Some 200 people were killed and 1,500 wounded in the coordinated bombings on commuter trains in the Spanish capital on Thursday. Basque separatist movement ETA was first believed to be responsible for the attacks.

Al Qaeda claim seems credible

But a written statement released shortly after the bombings and a recently recovered video of a man speaking in Arabic, claiming that that attacks had been carried out in retaliation for Spain's support of Washington suggests that the claims of a group affiliated to al Qaeda may be more credible than first thought.

Any confirmation that al Qaeda was to blame rather than ETA would mean that the threat to other countries was heightened, Schily said. "If it is confirmed that the Madrid attacks have an Islamic background, then it means that Islamic terrorism in Europe has taken on a new quality." Although he insisted an ETA connection could not be ruled out, Schily said the theory that al Qaeda was responsible must be taken "very seriously."

"We need to have clear and comprehensive information" to draw up a "common assessment" of the threat and "coordinate how to respond", he added.

Arrest of suspects prompts meeting

Usually a secret body that includes Chancellor Gerhard Schroeder and senior ministers, including Schily and Foreign Minister Joschka Fischer and the chiefs of the Federal Crime Agency and of the foreign and domestic intelligence services, the security cabinet was summoned to the Chancellor's offices after Spain made five arrests of non-Spaniards on Saturday evening.

The men, who Spanish police suspect have links to extremist Moroccan organizations, were arrested in connection with stolen telephony equipment that was found in a bag along with an explosive device that failed to go off by a train track in Madrid.

Schily told the press conference that Moroccan security officials were already in Spain. "We have certain background information which may allow conclusions to be drawn about a possible link with the attack in Casablanca," he said in reference to an attack on a Spanish restaurant last May which killed 45 people.

No new, specific threat to Germany

The interior minister was quick to assure the reporters that he saw no new specific threat to Germany, but pointed out that the country had been mentioned as a possible target in previous al Qaeda messages.
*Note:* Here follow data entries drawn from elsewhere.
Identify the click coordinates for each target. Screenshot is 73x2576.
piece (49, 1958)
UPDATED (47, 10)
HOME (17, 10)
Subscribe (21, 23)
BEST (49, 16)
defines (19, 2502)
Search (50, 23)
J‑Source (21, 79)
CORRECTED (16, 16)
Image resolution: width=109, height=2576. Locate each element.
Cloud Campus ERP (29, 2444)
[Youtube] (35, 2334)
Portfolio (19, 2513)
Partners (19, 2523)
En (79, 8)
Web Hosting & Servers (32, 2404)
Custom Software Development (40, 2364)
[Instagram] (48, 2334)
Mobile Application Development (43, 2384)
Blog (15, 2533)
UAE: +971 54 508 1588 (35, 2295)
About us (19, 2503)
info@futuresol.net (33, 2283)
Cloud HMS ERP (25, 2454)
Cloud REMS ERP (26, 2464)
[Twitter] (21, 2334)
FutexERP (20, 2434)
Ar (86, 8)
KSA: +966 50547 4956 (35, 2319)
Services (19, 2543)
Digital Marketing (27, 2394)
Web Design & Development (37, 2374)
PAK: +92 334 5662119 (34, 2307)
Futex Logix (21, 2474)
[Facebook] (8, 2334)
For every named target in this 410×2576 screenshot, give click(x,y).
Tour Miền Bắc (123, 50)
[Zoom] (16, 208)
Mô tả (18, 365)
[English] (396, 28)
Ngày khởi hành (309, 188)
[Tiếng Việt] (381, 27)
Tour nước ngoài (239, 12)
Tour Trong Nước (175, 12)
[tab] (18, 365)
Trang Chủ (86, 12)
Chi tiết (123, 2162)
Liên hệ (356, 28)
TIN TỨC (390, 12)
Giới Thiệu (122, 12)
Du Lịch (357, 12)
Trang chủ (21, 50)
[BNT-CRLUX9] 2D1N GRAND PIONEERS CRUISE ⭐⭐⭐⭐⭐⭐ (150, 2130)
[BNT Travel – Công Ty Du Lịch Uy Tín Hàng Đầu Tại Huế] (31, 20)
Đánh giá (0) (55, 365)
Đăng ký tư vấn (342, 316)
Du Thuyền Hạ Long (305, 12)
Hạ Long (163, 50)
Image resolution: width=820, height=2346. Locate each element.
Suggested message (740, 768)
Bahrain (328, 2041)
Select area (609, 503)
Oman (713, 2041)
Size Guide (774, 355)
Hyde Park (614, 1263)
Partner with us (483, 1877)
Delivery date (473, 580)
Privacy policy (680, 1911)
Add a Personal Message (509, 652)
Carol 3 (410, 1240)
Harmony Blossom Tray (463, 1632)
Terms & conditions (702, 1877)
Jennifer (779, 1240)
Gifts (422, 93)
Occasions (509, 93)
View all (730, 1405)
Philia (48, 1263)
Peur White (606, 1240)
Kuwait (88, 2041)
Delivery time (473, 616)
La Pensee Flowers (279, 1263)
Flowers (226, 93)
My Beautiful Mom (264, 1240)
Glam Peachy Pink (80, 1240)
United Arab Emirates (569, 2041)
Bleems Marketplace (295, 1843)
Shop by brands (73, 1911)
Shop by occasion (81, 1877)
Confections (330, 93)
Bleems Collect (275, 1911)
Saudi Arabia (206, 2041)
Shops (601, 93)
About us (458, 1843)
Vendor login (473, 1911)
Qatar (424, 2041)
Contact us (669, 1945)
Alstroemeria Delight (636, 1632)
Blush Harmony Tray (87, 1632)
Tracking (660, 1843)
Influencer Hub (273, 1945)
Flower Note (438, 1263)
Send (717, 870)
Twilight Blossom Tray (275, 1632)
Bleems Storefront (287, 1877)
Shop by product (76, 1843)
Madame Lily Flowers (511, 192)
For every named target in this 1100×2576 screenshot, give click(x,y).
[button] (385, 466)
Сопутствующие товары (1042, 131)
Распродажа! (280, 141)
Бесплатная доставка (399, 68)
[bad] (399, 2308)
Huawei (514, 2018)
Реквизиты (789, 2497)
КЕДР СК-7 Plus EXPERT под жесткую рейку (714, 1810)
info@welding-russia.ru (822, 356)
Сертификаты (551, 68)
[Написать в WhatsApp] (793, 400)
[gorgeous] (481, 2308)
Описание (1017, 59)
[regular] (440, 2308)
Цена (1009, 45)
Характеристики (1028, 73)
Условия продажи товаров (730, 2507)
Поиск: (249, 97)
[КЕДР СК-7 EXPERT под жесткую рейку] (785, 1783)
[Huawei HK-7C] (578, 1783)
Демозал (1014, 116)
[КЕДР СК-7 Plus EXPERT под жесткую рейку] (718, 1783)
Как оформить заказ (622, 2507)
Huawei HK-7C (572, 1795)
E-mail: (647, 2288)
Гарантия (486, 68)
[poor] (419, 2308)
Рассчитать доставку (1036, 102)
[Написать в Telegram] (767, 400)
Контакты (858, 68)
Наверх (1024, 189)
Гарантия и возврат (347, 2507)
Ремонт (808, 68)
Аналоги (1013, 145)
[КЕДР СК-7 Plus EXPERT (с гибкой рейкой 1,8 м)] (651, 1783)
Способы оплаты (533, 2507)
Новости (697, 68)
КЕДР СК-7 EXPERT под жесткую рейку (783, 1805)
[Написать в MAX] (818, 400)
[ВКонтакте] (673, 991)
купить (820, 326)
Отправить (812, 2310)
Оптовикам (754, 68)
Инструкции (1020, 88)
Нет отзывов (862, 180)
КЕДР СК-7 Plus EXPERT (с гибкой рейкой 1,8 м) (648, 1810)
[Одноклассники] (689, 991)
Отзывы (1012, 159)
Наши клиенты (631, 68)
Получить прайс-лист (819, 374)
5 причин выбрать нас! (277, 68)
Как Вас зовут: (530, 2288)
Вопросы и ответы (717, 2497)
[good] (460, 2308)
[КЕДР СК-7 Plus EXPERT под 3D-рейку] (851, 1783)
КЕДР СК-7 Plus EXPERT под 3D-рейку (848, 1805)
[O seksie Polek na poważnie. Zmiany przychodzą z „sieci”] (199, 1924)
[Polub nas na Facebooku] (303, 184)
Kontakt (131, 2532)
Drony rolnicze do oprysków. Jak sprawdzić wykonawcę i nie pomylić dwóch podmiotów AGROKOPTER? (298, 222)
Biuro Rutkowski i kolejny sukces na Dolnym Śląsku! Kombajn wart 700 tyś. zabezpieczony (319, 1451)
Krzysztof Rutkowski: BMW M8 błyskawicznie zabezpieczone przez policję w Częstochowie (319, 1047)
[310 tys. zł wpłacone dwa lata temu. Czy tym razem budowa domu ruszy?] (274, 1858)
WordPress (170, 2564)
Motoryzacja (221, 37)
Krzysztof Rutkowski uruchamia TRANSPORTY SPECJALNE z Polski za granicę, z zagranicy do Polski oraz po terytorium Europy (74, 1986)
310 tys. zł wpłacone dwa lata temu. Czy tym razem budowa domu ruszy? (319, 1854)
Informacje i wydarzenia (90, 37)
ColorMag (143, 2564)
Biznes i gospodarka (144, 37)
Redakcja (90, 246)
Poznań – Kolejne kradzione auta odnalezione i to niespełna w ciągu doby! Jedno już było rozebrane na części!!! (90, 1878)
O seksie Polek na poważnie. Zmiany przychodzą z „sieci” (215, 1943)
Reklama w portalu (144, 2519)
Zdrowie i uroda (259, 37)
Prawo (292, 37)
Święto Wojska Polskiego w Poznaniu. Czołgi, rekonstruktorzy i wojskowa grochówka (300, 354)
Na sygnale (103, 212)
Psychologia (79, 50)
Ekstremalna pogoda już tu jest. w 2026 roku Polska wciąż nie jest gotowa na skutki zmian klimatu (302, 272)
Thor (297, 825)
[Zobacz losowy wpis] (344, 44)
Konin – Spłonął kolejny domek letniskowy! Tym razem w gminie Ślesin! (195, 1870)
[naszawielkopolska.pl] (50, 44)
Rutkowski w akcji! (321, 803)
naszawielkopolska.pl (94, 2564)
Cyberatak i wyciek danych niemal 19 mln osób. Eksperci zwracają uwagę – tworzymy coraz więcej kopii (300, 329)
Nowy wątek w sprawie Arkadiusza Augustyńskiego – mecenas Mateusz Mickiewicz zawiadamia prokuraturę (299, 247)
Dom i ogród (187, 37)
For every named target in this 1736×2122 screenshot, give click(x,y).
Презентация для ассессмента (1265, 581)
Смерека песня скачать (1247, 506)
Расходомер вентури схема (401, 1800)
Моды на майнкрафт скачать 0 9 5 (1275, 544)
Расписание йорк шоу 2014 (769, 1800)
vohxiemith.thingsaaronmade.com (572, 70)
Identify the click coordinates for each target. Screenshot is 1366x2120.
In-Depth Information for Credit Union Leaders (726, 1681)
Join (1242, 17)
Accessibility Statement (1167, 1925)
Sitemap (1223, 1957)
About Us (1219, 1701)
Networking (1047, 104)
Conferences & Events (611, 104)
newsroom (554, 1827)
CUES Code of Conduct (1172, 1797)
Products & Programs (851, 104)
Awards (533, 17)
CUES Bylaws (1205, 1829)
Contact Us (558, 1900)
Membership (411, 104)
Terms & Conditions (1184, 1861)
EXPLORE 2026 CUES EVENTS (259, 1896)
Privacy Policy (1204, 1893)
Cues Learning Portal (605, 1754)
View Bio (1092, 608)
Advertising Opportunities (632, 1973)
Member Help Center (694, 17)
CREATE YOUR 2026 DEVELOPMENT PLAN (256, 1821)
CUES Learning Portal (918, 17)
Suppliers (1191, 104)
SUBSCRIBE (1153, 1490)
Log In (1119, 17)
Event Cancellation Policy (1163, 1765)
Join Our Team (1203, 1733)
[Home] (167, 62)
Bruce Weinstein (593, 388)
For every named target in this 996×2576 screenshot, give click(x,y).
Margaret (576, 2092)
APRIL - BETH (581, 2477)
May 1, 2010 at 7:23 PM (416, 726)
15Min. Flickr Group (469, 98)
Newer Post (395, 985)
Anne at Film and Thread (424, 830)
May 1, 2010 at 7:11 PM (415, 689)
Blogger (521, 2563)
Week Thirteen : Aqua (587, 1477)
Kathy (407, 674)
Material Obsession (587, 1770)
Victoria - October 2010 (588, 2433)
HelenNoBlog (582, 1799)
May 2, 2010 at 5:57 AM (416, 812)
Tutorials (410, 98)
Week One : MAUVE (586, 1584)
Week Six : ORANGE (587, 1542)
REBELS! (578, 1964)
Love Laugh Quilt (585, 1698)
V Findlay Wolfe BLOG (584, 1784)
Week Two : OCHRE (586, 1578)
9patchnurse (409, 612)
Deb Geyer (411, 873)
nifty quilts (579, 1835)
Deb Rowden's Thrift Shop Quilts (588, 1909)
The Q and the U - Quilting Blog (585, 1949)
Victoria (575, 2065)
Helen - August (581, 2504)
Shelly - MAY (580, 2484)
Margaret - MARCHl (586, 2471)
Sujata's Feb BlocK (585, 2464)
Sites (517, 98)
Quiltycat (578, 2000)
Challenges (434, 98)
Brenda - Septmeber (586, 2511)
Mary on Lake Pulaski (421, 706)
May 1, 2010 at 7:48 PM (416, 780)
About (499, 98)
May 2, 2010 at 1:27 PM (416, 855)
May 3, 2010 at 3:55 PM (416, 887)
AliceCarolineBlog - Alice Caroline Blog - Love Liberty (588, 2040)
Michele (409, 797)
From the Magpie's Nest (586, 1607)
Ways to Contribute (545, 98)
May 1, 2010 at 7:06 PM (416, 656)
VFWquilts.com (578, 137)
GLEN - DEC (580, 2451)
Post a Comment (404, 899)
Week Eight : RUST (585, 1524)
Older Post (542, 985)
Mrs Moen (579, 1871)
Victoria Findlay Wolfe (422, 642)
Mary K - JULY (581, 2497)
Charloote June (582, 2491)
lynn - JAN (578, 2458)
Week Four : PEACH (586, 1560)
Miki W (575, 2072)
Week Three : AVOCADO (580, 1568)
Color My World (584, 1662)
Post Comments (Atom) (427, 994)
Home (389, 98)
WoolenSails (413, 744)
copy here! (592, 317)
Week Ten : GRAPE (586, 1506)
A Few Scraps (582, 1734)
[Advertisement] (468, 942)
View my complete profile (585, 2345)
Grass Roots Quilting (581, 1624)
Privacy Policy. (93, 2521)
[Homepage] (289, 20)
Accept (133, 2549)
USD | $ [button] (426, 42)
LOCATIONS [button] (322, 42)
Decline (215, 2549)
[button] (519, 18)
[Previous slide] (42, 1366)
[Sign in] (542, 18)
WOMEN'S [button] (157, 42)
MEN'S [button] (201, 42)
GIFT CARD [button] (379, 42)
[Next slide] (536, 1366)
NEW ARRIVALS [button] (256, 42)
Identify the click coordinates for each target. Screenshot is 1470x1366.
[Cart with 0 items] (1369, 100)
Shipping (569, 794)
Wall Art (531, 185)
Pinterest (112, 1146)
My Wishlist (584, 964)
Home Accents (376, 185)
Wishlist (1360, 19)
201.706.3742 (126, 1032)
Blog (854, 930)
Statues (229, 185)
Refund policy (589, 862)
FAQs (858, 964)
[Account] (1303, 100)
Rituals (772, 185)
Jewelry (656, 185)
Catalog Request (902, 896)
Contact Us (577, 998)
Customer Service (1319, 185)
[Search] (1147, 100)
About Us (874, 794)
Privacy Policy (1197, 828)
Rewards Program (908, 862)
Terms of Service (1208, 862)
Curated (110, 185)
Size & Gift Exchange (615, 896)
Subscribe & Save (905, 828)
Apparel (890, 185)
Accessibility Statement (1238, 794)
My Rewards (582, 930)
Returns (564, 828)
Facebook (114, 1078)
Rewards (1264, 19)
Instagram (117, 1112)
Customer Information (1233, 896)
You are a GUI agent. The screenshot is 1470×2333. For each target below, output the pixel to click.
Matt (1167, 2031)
As for new and tighter security measures, Schily reiterated his statements made at thew time of the bombings by saying that is was "illusory" to think that all possible targets could be protected. Airport style security at railway stations, for example, would bring the network to a standstill, he said.

The interior minister said he saw no reason for the moment to suspend the Schengen agreement, which allows travel throughout much of the EU without border checks. Nevertheless, security is to be increased, notably on trains and on borders with non-EU countries, he added.